Perhaps this year, more than in most years, the oft-overlooked passage I find important is John 15:13. While I've often seen this passage translated from the Greek as "there is no greater love than this, to lay down one's life for a friend," I like to translate as closely as possible to the original:
Greater love than such a man, has nobody; when he places his psyche down for the people who are dear to him.

Psyché means soul and "butterfly." It is different from other words for "life" and distinct from pneuma, or "breath," which is sometimes used as the soul.
To lay down your soul in this sense means a great deal -- not merely the obvious sacrifice of risking harm to oneself to save others, like a fireman or warrior, but also the less celebrated sacrifice of giving up one's comfortable way of living.
Following this quote is the important follow-up clarification: "Those dear to me are those who do as I command them." One must put God and His mandates first.
Does John 15:13 mean anything to me in 2013?

These words meant a lot to me when I went to basic combat training for the U.S. Army.

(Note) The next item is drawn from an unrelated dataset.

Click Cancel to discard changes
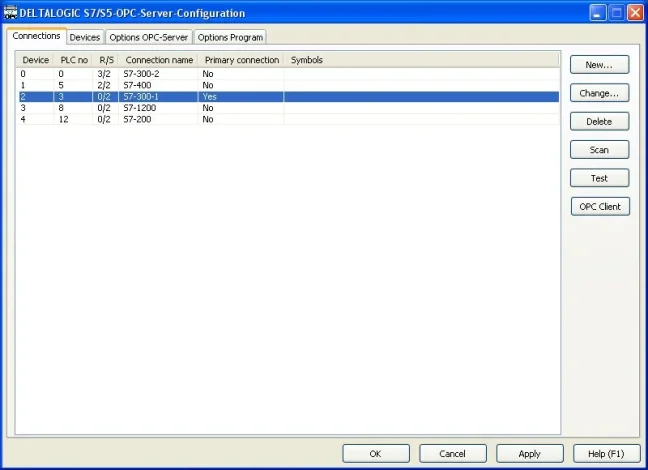 click(x=452, y=453)
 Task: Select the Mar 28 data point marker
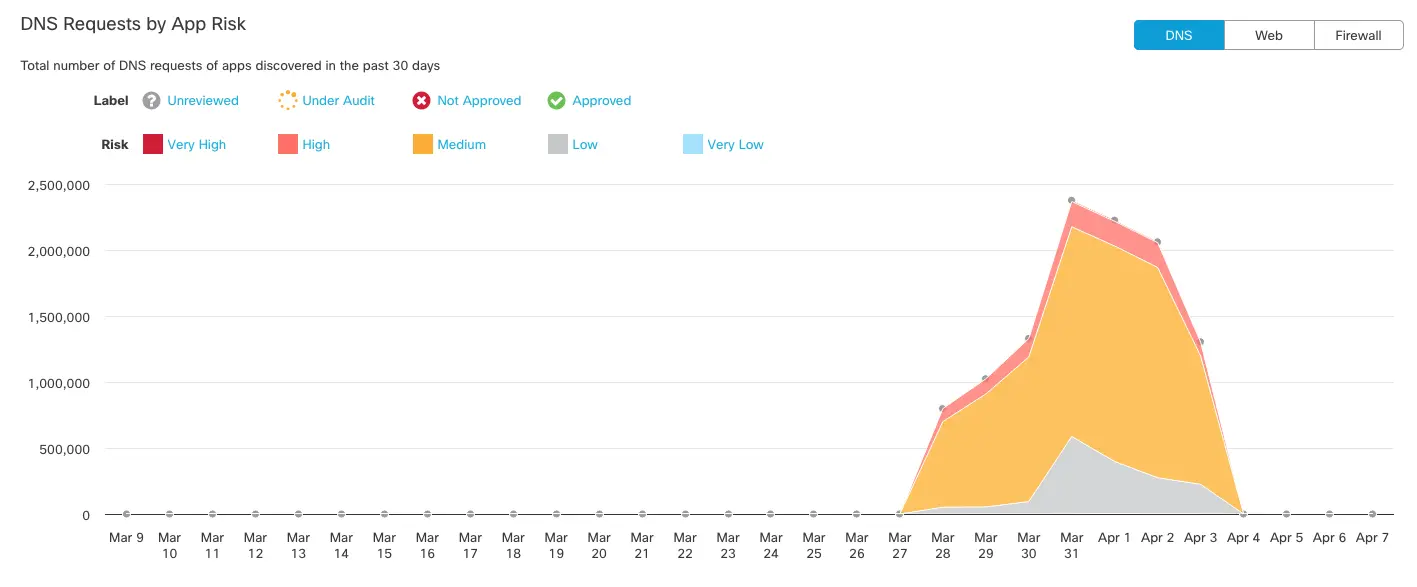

While my military career never took off, I still wrestled the way many soldiers do with the problem of killing. Would God forgive me if I had to kill? John 15:13 eased my conscience.
John 15:13 has come to be much more valuable to me this year, since 2013 was a stormy time for advocates of traditional family values. While I am not, as many in the gay press have alleged, an "ex-gay," I am a lifelong bisexual and the son of a lesbian. I spent my teen years and twenties immersed in the promiscuous world of gay sex.

While I still include myself in the LGBT acronym, I am in a faithful marriage to a woman, which is crucial because I love my wife and also because we have a daughter together. On most days, deep down, I want to enjoy the privileges and comforts that this fortunate life has provided to me, and stay out of the culture wars.

But I can't hide and be quiet, because John 15:13-14 reminds me that God has ordered me to stand up for what is right on behalf of others less fortunate than myself. To know and see what is wrong, what is cruel, what is harmful, especially to the innocent, is to be subject to God's mandate. We must do as God commands and bear witness so that others can be led out of darkness, as I was, and as others have.
Bearing witness does not mean always confronting the LGBT lobby. Certainly there are plentiful abusers who are heterosexual to be taken to task.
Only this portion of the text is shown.